INSTRUCTIONS TO FOLLOW: This exercise asks for an exact copy of the lines from the one containing "1265x712 pixels. How" through the final line of the material, with pictures omitted.
* * * *
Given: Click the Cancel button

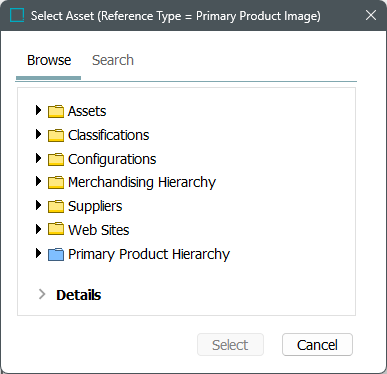Looking at the screenshot, I should [x=317, y=345].
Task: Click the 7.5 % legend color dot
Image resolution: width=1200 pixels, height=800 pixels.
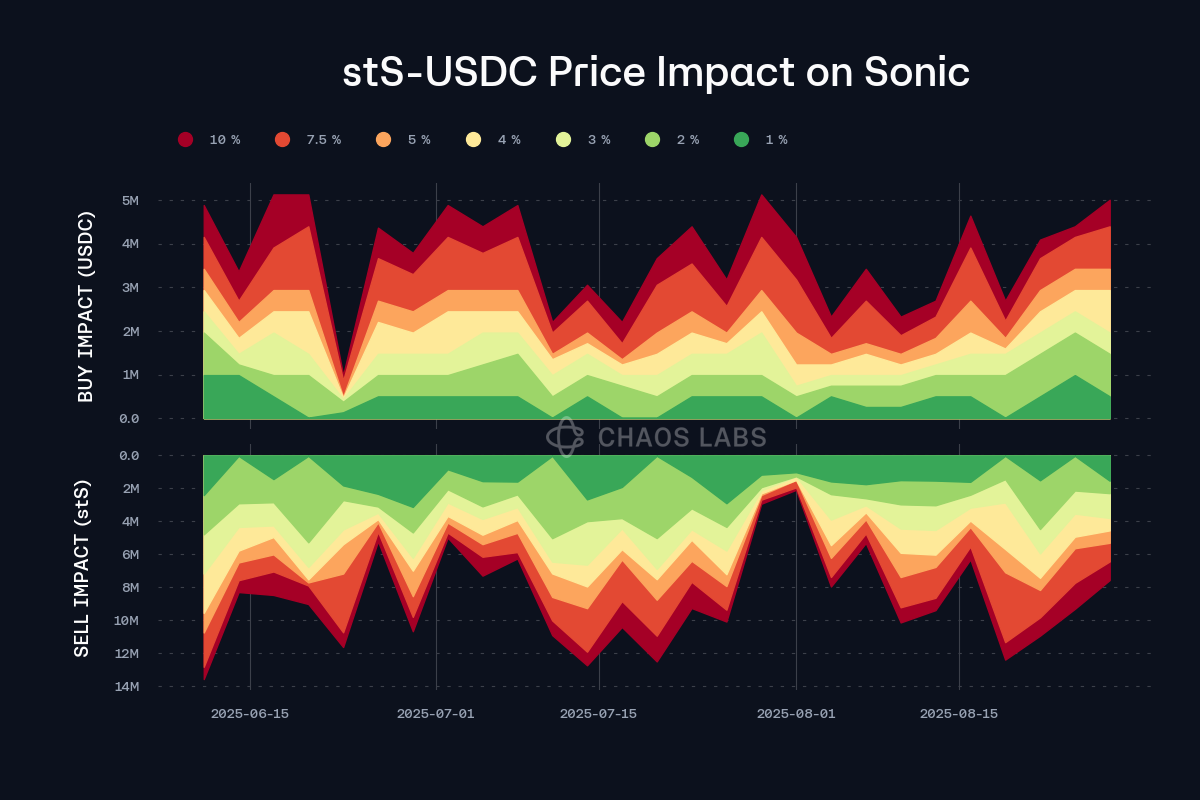Action: (x=282, y=140)
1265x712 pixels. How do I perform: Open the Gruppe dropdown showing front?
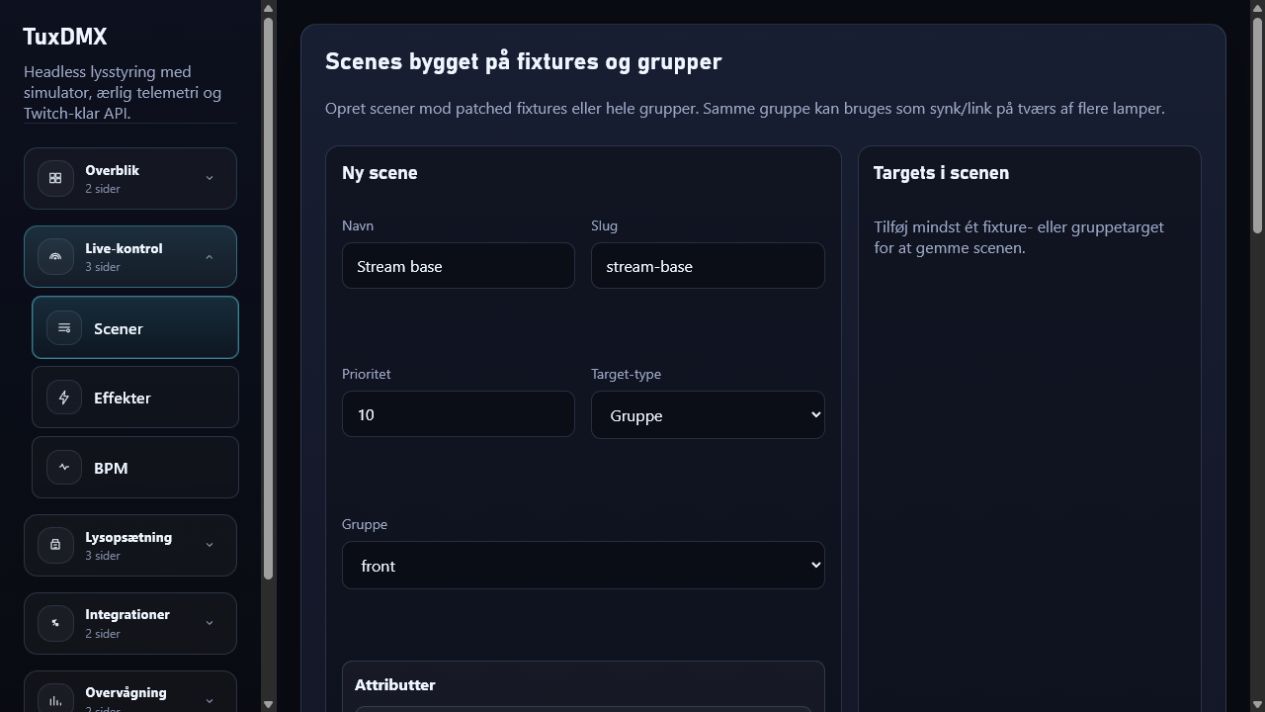tap(583, 565)
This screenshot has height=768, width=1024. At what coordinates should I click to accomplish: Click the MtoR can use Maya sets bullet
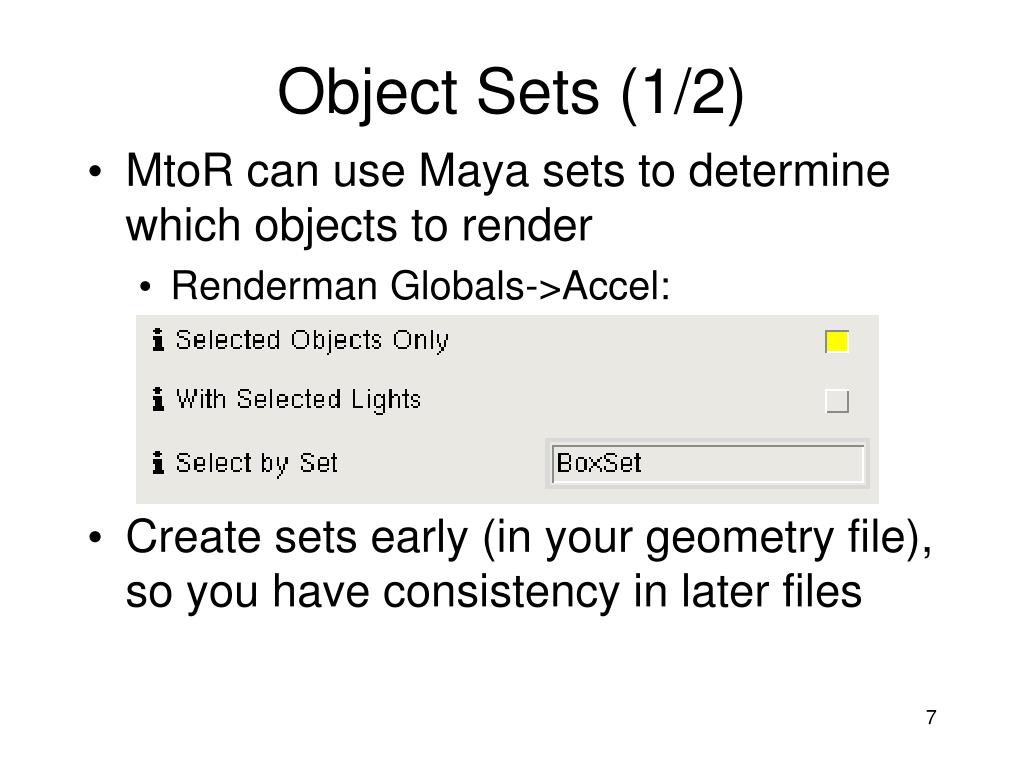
* * * *
RESPONSE TO THIS EXERCISE:
1265x712 pixels. How do I perform: Open the Gruppe dropdown showing front?
tap(583, 565)
This screenshot has height=768, width=1024. At what coordinates should I click to accomplish: Click the MtoR can use Maya sets bullet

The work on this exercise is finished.